Gregory Rosston's regression analysis was useful in corroborating the
results of the Bortz survey but did not analyze whether that same
regression analysis corroborated the results of the Nielsen study.
Finally, Program Suppliers allege that Music Claimants'
distribution percentages for 1998 and 1999 are arbitrary and should be
no more than 2.3%--the floor to the zone of reasonableness taken from
the study done by Dr. George Schink. ``[T]he Panel articulated no
reasoning or determinations of fact in its findings regarding Dr.

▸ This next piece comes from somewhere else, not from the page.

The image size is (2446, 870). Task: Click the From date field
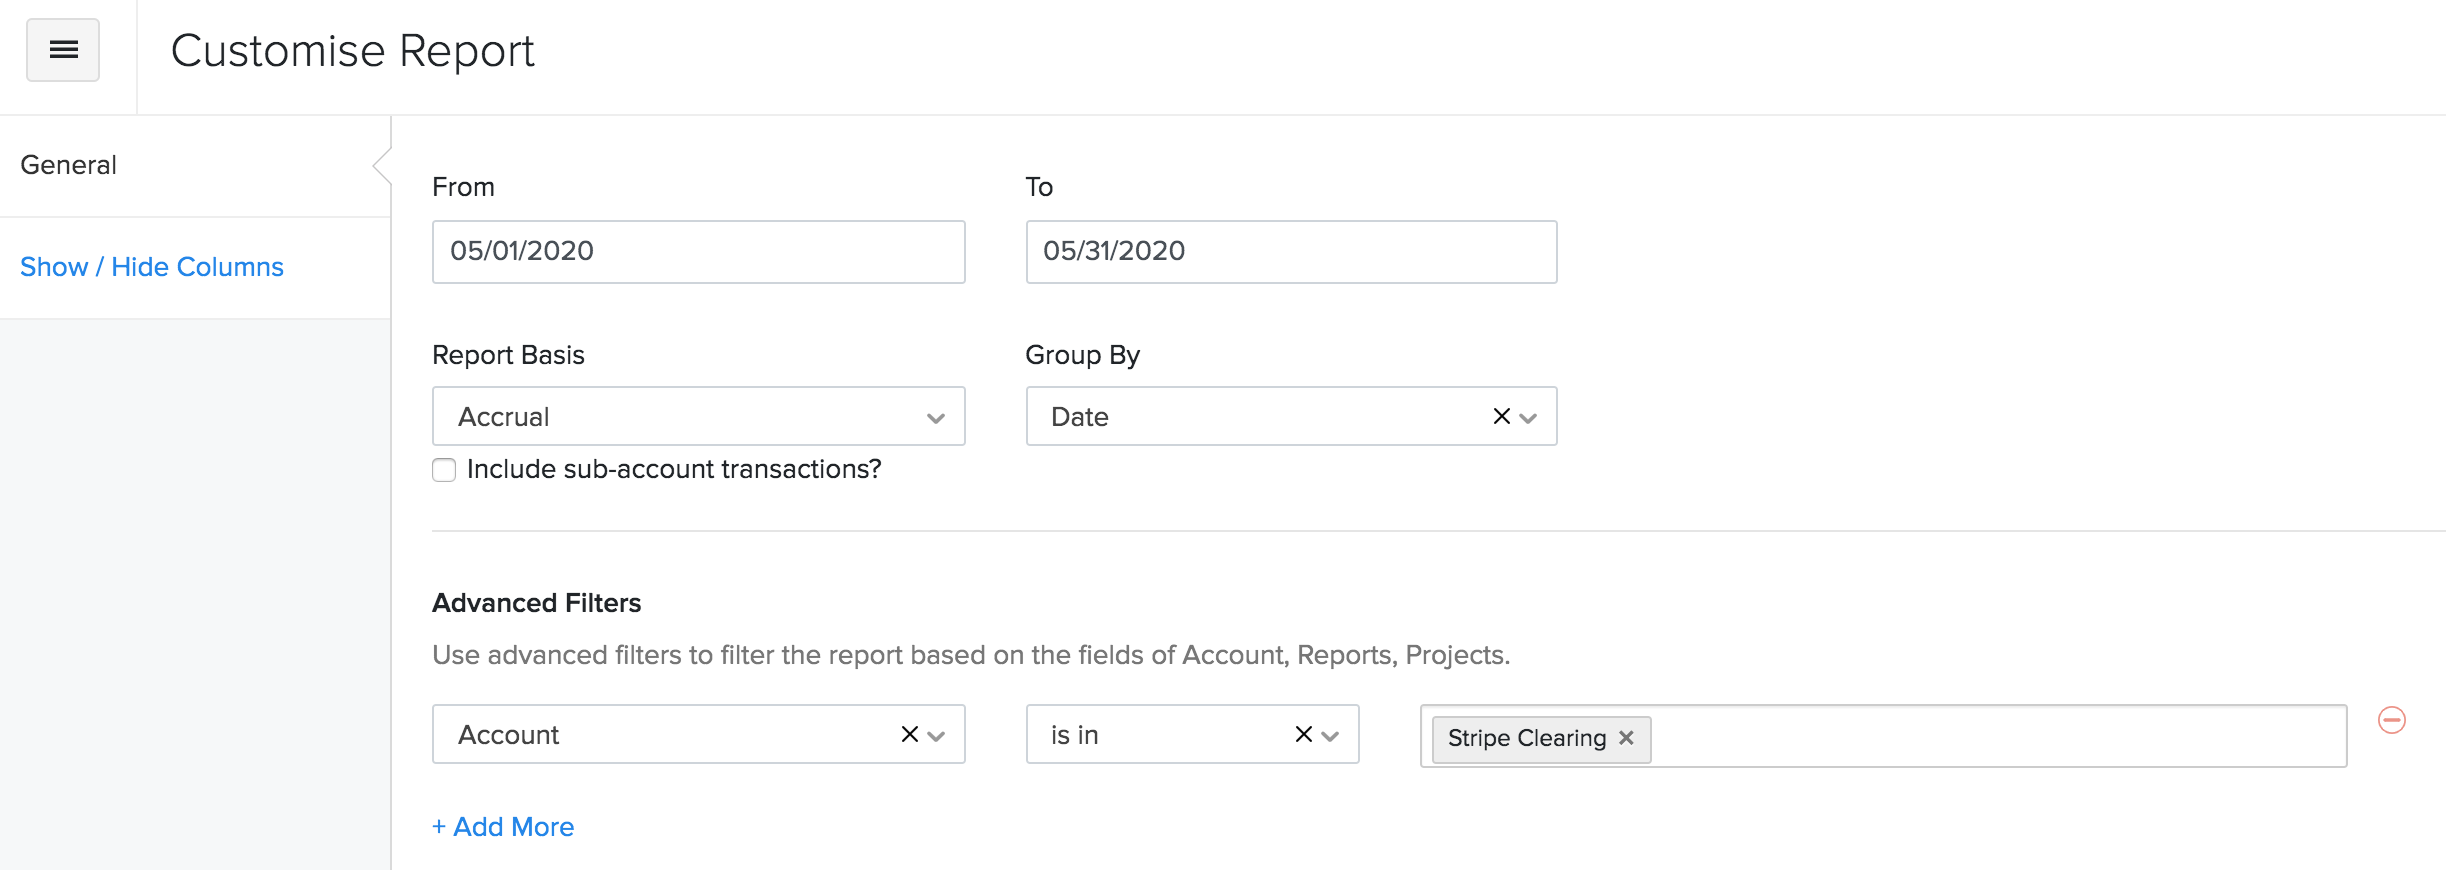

Schink's license fee analysis that indicated a lack of reliability in
the results.'' Id. at 53. Furthermore, the Panel never articulated a
precise reason as to why it chose the distribution figure (4%) that it
did.
2. PBS
Although PBS has asked for an award of 12% of the Basic Fund for
1998 and 1999, the CARP gave it the same award it received in the 1990-
1992 cable distribution proceeding. PBS offers two principal arguments
as to why the Panel's determination with respect to PBS is arbitrary
and must be set aside. First, PBS submits that the Panel's logic is
internally inconsistent. Second, the Panel acted arbitrarily by nearly
doubling NAB's award from the 1990-1992 distribution proceeding while
holding PBS's award constant. PBS then offers an evidentiary basis for
the Librarian to increase its award.
PBS submits that the Panel's logic is internally inconsistent in
two fundamental ways. First, after examining the Bortz survey and
determining that it was inherently biased in its results against PBS
(and therefore could only be used to establish the minimum award for
PBS), the Panel then relied on those biased results to dismiss other
methodologies for determining PBS's award. The Panel dismissed the
quadrupling in PBS's Nielsen viewing share and the near doubling in
PBS's subscriber instances share \20\ from 1992 to 1998 by pointing to
the lack of increase in PBS's Bortz share during that same period.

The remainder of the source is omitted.